I honestly think that so much of the current crisis is directly tied to three things: 1)We have bitten off more than we can chew when it comes to our mortgages 2) We are not on a budget 3) We have no idea what we can actually afford to pay for a mortgage or for our lives. As a result, we are maxing out our credit cards, living lives we can’t afford, and praying for a miracle. Well, before you get yourself into the same situation as my friend, I want to talk today about how to figure out what kind of mortgage you can afford.
If you go to visit a bank or mortgage broker, they will typically tell you that “industry standard” is that your mortgage payment should not be more than 28% of your gross income. This is known as your “front end debt-to-income ratio”. Under this “standard” if you are making $3,500.00 a month, they think that you can afford a mortgage payment of or below $980.00 a month. There is also another number that they consider and that is your “back end debt-to-income ratio”. This is your overall debt scenario, in which they will take into account your car payments, credit card payments, other loans, cell phones, etc. Items like insurance and utilities are not included. Most lenders want this number to be below 36% of your gross income. So if you make $3,500.00 a month and you divide it by 36%, you get $1,225.00. So if you add up all of your monthly minimum payments, plus your new house payment, then the lender will want that number to be below $1,225.00. That doesn’t leave a lot of room for debt.

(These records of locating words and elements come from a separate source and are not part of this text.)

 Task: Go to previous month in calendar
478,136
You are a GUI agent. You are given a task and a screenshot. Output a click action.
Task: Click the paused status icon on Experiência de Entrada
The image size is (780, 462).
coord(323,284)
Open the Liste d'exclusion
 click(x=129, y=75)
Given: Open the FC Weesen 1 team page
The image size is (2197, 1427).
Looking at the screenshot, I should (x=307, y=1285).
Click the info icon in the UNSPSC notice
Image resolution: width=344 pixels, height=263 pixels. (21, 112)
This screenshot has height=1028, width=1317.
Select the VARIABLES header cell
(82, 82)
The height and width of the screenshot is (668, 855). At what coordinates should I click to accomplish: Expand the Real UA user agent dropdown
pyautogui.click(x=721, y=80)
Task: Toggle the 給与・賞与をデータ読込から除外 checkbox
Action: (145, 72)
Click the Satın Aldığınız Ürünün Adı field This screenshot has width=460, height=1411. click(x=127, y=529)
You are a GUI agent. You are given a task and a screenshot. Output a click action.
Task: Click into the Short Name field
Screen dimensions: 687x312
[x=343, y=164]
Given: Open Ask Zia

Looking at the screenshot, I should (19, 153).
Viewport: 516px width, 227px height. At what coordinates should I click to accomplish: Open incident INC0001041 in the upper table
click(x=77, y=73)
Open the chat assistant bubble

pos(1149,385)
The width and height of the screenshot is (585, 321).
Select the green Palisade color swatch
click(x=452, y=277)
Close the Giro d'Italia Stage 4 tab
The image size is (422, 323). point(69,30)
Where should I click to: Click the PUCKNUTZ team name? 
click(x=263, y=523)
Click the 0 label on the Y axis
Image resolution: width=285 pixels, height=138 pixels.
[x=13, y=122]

Of course, lenders want to give you the loan, especially if you have good credit and a good job history, so many of them are willing to offer loans that will far exceed this percentage. You may even be able to get a loan as high as 50% of your debt-to-income ratio. However, as I have said before, you should never take a loan based on what they are willing to give you, but rather based on what your budget tells you you can afford.
And here are some things that you need to factor in that your bank and broker will not take into consideration: First of all, are you a giver? No mortgage broker is going to ask you what percentage of your income you give to your local church, charity, or to missions each month, but it has a huge impact on your financial picture. If you are giving 10% of your income away each month then you cannot consider this “livable” income to take into account what size home you can afford. So, right off the top you need to subtract your giving from your monthly salary. If you give 10% (for example 🙂 ) and you earn $3,500.00 a month, then you need to subtract $350 from your gross monthly income. Your income would then be $3,150.00 on which to base your percentages.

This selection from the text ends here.